Buzzell, who wrote about ecoanxiety nearly a decade before the APA report came out, doesn’t think so. Though anxiety is generally viewed as a negative term, Buzzell said:

“Anxiety about the state of the environment is a totally healthy, normal response to our collective situation, just as fear would be a normal response if you smelled smoke in a building about to burn down. This emotion is a call to action! Unfortunately, some people confuse it with psychological anxiety disorders that involve inappropriate fear.”

In the case of climate change, fear is an appropriate response. It is an impetus to begin to make changes in the world and for the environment.

Not everyone is yet to the point in the “Waking Up Syndrome” where they are experiencing ecoanxiety and feeling called to action. The first stage is one of denial, where people may say, “It’s not a big deal,” “It’s useless,” “I don’t believe it,” or “Someone will fix it.”

It might seem like it would be great if we could just shake everyone out of stage one denial and quickly move them into action. But as Buzzell puts it, “Waking up to the challenge of enormous loss is an organic process, full of emotion, and we need to surf the waves of feeling as they reach us.”

Just as someone needs to go through the stages of grief after a loss, so, too, do people need to — in their own way and in their own time — experience the stages of waking up to the enormity of loss in regards to climate change.

In stage two, semi-consciousness, Buzzell and Edwards wrote that “as evidence mounts around us and the news coverage escalates, we may begin to feel a vague sense of ecoanxiety.” People in this stage may even express “virulent anger” at discussions of climate change.

“Some of the most adamant climate deniers are at least semi-conscious on the topic,” Buzzell said. “They ‘protest too much.’”

She believes some politicians who deny publicly are actually fully conscious of climate change.

“Their denials are meant for others, not themselves,” she explained.

As people move through the other stages — having their “moment of realization” and reaching “a point of no return” — they may begin to feel a sense of isolation, as others around them (in stage one) carry on with business as usual. At this point Buzzell recommends finding others who “get it” to connect with and build community, especially if the ones closest to us do not yet understand. She suggests creating “supportive groups and communities to facilitate this process.”

“Isolation is deadly,” she warned.

Without these vital connections, people can sink further into despair. Not only does building connections allow us to commiserate, it gives us a chance to find what we can do to pitch in and help, thereby lessening our ecoanxiety.

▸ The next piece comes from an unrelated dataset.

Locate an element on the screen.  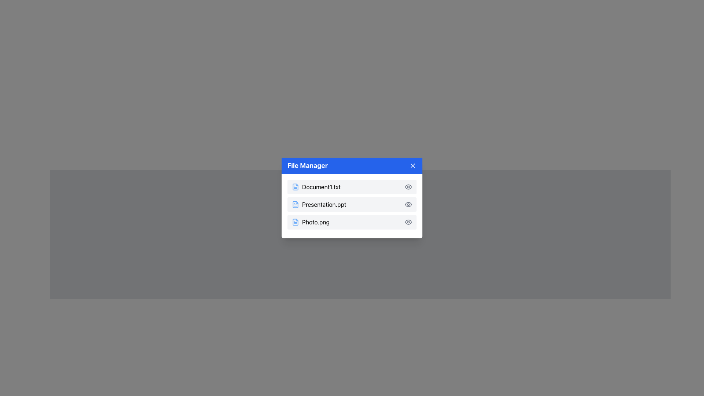
the text label 'Document1.txt' in the file manager is located at coordinates (321, 186).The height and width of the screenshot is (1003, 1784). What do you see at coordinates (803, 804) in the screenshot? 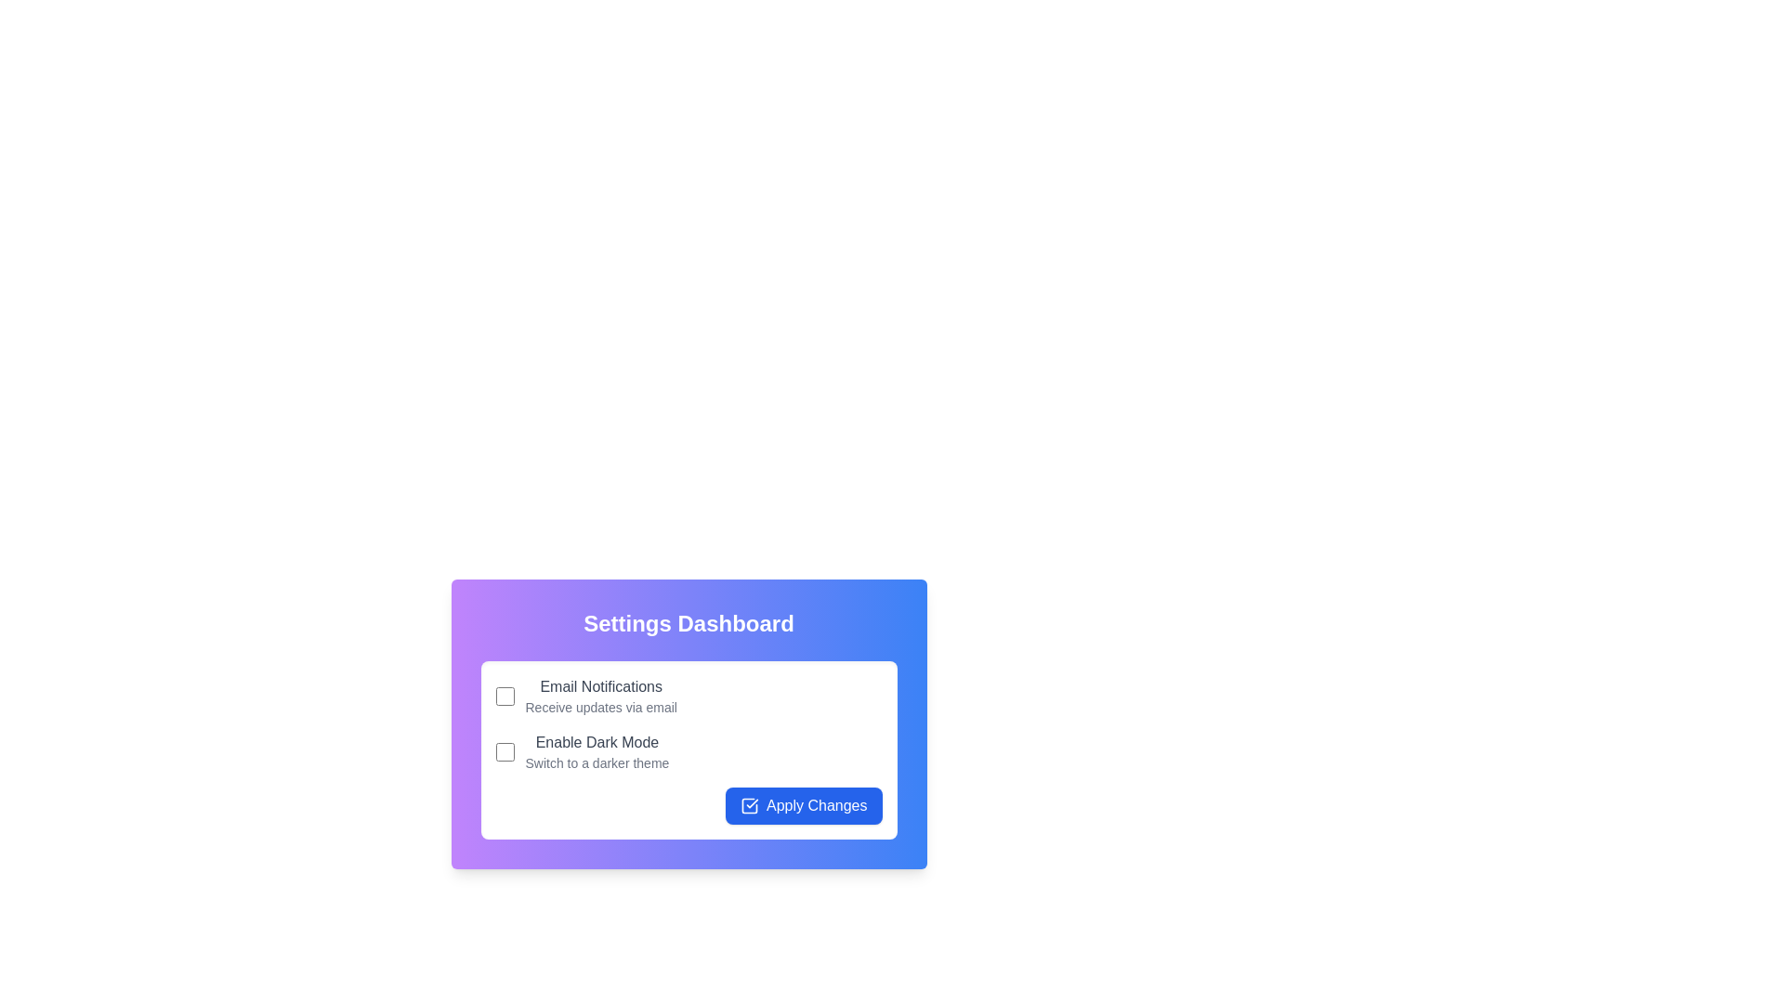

She said, “Support and feedback from others help us discover our best gifts so we can find the niche where our talents are most needed. By working on both global and local levels, we can help each other and our communities take constructive action, whatever the results.”

She echoed the advice of Dr. Joanna Macy, founder of The Work That Reconnects. Buzzell described the organization as “one of the best protocols for helping people move through the stages of eco-grief that I know of”: “don’t isolate; find others who share your feelings and concerns.”

What Should You Do?

If you are struggling with ecoanxiety, know that it is not something that needs to be “fixed.” It is a powerful motivator. If you feel you may be struggling with ecoanxiety:

  • Find like-minded people and build connections with them, either in person or online. Buzzell suggested a Facebook group called “Climate Psychology Discussion Group” where people discuss ways of coping with negative emotions regarding climate change.
  • Talk with a therapist about your emotions or feelings of isolation, not with the purpose of “fixing” ecoanxiety but of learning to cope more effectively.
  • Take action by doing small things like saying ‘no’ to single-use plastic or planting a tree. You can also go sustainable with electronic paper-free tools.
  • Continue to learn about sustainable alternatives and options. As Buzzell and Edwards wrote, “Learning more about these positive possibilities is vital. Until we can see that there are options, there’s no way out of despair.”